■ WHAT NEEDS TO BE DONE ■
Write down each entry again, exactly as it reads.

■ INPUT FOR THIS TASK ■

+---+

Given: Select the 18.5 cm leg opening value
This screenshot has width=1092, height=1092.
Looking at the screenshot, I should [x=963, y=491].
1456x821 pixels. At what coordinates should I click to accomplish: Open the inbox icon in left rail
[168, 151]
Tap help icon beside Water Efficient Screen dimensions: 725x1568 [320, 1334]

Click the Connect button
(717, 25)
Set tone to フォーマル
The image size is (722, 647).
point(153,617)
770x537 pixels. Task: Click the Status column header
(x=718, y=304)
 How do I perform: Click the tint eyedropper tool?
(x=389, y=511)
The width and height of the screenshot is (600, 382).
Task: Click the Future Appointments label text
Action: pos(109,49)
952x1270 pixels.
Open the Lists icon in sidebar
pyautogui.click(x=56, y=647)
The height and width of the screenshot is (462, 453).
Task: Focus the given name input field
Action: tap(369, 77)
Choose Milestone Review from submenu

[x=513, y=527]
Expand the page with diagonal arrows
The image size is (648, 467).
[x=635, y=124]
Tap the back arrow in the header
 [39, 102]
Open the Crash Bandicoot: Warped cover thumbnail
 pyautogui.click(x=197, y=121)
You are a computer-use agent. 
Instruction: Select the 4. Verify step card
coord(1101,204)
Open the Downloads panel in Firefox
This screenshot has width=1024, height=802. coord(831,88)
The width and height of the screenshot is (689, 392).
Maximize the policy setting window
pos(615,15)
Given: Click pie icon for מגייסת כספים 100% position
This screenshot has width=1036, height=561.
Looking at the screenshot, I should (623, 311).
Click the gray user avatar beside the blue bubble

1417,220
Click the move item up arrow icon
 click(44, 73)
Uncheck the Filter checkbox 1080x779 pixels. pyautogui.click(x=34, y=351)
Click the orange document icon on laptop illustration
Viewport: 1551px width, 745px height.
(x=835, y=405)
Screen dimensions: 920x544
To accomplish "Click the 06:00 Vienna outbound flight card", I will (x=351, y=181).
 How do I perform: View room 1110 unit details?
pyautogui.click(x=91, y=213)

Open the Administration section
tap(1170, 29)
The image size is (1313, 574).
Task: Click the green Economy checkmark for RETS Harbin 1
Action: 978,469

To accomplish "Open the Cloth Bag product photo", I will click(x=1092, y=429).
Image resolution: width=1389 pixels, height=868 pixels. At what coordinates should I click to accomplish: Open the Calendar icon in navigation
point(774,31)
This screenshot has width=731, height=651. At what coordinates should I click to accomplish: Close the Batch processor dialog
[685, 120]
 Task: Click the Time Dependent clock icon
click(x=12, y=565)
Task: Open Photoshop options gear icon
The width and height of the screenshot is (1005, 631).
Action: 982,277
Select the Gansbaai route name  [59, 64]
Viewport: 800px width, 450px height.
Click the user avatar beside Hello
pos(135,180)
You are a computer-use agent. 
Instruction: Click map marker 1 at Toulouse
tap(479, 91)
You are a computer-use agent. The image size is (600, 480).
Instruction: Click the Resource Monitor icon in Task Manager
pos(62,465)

+---+

■ YOUR RESPONSE ■
Given: Select the 18.5 cm leg opening value
This screenshot has width=1092, height=1092.
Looking at the screenshot, I should [x=963, y=491].
1456x821 pixels. At what coordinates should I click to accomplish: Open the inbox icon in left rail
[168, 151]
Tap help icon beside Water Efficient Screen dimensions: 725x1568 [320, 1334]

Click the Connect button
(717, 25)
Set tone to フォーマル
The image size is (722, 647).
point(153,617)
770x537 pixels. Task: Click the Status column header
(x=718, y=304)
 How do I perform: Click the tint eyedropper tool?
(x=389, y=511)
The width and height of the screenshot is (600, 382).
Task: Click the Future Appointments label text
Action: pos(109,49)
952x1270 pixels.
Open the Lists icon in sidebar
pyautogui.click(x=56, y=647)
The height and width of the screenshot is (462, 453).
Task: Focus the given name input field
Action: tap(369, 77)
Choose Milestone Review from submenu

[x=513, y=527]
Expand the page with diagonal arrows
The image size is (648, 467).
[x=635, y=124]
Tap the back arrow in the header
 [39, 102]
Open the Crash Bandicoot: Warped cover thumbnail
 pyautogui.click(x=197, y=121)
You are a computer-use agent. 
Instruction: Select the 4. Verify step card
coord(1101,204)
Open the Downloads panel in Firefox
This screenshot has width=1024, height=802. coord(831,88)
The width and height of the screenshot is (689, 392).
Maximize the policy setting window
pos(615,15)
Given: Click pie icon for מגייסת כספים 100% position
This screenshot has width=1036, height=561.
Looking at the screenshot, I should (623, 311).
Click the gray user avatar beside the blue bubble

1417,220
Click the move item up arrow icon
 click(44, 73)
Uncheck the Filter checkbox 1080x779 pixels. pyautogui.click(x=34, y=351)
Click the orange document icon on laptop illustration
Viewport: 1551px width, 745px height.
(x=835, y=405)
Screen dimensions: 920x544
To accomplish "Click the 06:00 Vienna outbound flight card", I will (x=351, y=181).
 How do I perform: View room 1110 unit details?
pyautogui.click(x=91, y=213)

Open the Administration section
tap(1170, 29)
The image size is (1313, 574).
Task: Click the green Economy checkmark for RETS Harbin 1
Action: 978,469

To accomplish "Open the Cloth Bag product photo", I will click(x=1092, y=429).
Image resolution: width=1389 pixels, height=868 pixels. At what coordinates should I click to accomplish: Open the Calendar icon in navigation
point(774,31)
This screenshot has width=731, height=651. At what coordinates should I click to accomplish: Close the Batch processor dialog
[685, 120]
 Task: Click the Time Dependent clock icon
click(x=12, y=565)
Task: Open Photoshop options gear icon
The width and height of the screenshot is (1005, 631).
Action: 982,277
Select the Gansbaai route name  [59, 64]
Viewport: 800px width, 450px height.
Click the user avatar beside Hello
pos(135,180)
You are a computer-use agent. 
Instruction: Click map marker 1 at Toulouse
tap(479, 91)
You are a computer-use agent. The image size is (600, 480).
Instruction: Click the Resource Monitor icon in Task Manager
pos(62,465)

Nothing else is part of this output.